I’m at a facility with the ProChillers crew talking about their M45 series of chillers. They’re filming the installation and would love the opportunity to answer any questions about the units configuration or capabilities. I’ll be asking about that high compression ratio first thing.
Awesome. We just placed an order with them.
Would love to see those videos!
Spoke extensively with their reps and feel
Pretty good about the whole
Thing.
We’re primarily concerned about back pressure reducing to 1/2” from 2” ports but were told that won’t be an issue
What are you attaching on the other end? How many load items? We’ve plumbed this chiller to multiple collection vessels, condensing coils, and material columns. So even though it has a wide bore supply and return into the extraction room at that point it branches out to manifolds with smaller supply and return lines.
Don’t worry the zip ties are not permanent
[quote=“SidViscous, post:16, topic:84813, full:true”]
With a 10C approach and 5C superheat, that’s an evap pressure of about 450 torr. To condense at 38C with 5c subcooling you’re at a discharge pressure of 14731 torr. Or a compression ratio of 32:1. Also running the evaporator at less than atmospheric which is generally poor form. And the vapor density is also really low.
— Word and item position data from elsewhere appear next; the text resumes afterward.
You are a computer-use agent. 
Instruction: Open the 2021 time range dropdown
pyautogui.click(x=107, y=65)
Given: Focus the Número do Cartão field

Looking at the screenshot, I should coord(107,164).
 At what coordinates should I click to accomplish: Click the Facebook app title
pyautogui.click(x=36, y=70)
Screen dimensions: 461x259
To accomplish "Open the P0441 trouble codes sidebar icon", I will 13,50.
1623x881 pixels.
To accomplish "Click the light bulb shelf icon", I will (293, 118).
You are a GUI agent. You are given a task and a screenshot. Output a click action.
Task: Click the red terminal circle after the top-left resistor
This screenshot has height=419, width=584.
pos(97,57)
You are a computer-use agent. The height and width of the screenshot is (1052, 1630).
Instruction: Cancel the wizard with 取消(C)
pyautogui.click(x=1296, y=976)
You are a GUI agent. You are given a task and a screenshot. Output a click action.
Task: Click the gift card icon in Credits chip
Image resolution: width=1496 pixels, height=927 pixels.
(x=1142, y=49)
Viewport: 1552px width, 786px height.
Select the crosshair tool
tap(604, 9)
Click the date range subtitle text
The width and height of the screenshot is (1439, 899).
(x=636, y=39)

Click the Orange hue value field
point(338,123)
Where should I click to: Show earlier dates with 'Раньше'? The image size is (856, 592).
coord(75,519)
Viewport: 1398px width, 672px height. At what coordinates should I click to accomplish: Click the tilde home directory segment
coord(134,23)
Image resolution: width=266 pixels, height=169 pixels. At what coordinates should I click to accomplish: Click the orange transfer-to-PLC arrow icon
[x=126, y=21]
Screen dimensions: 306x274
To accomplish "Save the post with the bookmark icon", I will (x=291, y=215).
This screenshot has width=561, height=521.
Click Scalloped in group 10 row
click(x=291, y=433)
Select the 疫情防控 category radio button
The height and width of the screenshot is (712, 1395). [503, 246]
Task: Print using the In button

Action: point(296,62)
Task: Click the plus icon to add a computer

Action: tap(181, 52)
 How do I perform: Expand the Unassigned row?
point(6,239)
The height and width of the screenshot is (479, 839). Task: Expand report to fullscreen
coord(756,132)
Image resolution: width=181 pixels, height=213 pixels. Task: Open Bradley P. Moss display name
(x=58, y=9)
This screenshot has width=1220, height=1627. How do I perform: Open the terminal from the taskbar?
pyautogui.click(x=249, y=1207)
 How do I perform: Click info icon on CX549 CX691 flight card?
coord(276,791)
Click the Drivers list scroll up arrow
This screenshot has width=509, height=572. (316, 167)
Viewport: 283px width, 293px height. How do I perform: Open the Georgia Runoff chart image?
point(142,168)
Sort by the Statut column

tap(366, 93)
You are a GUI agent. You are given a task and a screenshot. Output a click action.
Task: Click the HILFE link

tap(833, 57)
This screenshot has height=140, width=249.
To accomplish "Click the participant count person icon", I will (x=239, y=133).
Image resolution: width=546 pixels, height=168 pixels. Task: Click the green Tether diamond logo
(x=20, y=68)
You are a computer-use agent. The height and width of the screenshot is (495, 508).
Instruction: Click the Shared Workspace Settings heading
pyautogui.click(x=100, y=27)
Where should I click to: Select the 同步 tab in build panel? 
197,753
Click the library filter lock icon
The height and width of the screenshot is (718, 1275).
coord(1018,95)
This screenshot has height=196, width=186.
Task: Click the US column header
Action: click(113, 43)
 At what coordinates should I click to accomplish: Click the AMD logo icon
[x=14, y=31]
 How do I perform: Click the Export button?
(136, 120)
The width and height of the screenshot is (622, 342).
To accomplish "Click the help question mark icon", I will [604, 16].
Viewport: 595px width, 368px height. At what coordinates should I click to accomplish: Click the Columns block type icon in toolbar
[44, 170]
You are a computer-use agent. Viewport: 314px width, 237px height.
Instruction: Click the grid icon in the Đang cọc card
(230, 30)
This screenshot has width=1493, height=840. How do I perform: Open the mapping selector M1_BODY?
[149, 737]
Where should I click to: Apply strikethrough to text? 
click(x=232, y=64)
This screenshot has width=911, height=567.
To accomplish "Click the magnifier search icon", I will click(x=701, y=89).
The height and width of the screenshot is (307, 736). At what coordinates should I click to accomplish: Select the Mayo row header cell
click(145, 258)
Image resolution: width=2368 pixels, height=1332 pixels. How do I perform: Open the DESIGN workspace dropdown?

[/quote]I’m most certainly not refrigeration expert and am glad to have smart people here to ask important questions. I’m now confident that this is not what’s occurring inside this unit. The M45 are indeed single refrigerant 404A systems with one compressor. It is a dual stage compressor; and the load shared between each being balanced allows each stage of compression to operate in an efficient range. In my head it was analogous to compound turbocharging of internal combustion engines where for a given amount of exhaust heat energy, a far greater pressure ratios can be achieved with two compressors in series than one alone.
The gents from ProChillers did a far better job of discussing these details than I can; I’ll be sure to share the video once they’ve edited and posted it.
Looking forward to seeing that. Like I’ve said before, I really hope this need gets filled because the current options aren’t cutting it.
It looks like that is a single reciprocating compressor which is kind of a weird choice but maybe it is multi-stage internally? I’ll restrain my guessing if the manufacturer is just going to tell us how it works.
Yes exactly. It is one compressor. Refrigerant enters through the top center of the compressor and is compressed. Discharges first stage, wraps around and enters the piston head is pumped on other side of piston through crankcase and out again. The guys went over the exact flow of refrigerant through the system and how the accumulator tanks work, I hope they’ll show all that they explained to me in the video, if they don’t, I’ll ask in even more detail when I go visit their facility and film my own video with all your follow-up questions.
IIRC The system brought an entire EX80; eight 6x24 columns, two Exergy counter-flow coils, two internal solvent tank coils (under zero load; empty tanks) from 65F to -45F in approximately 45-50 minutes. I think it’s something like 70 gallons of Dynalene in the system, it’s got a ~40 gallon reservoir IIRC. Open bath which does present some… challenges.
For the little this comparison’s worth; a Huber Unistat 815 takes roughly 2 hours to bring four columns of this size to the same temperature. When it’s time to clean the columns, the Unistat is quick to thaw as they have two heater circuits. This system doesn’t have a heating capability, in case that’s something you’re looking for.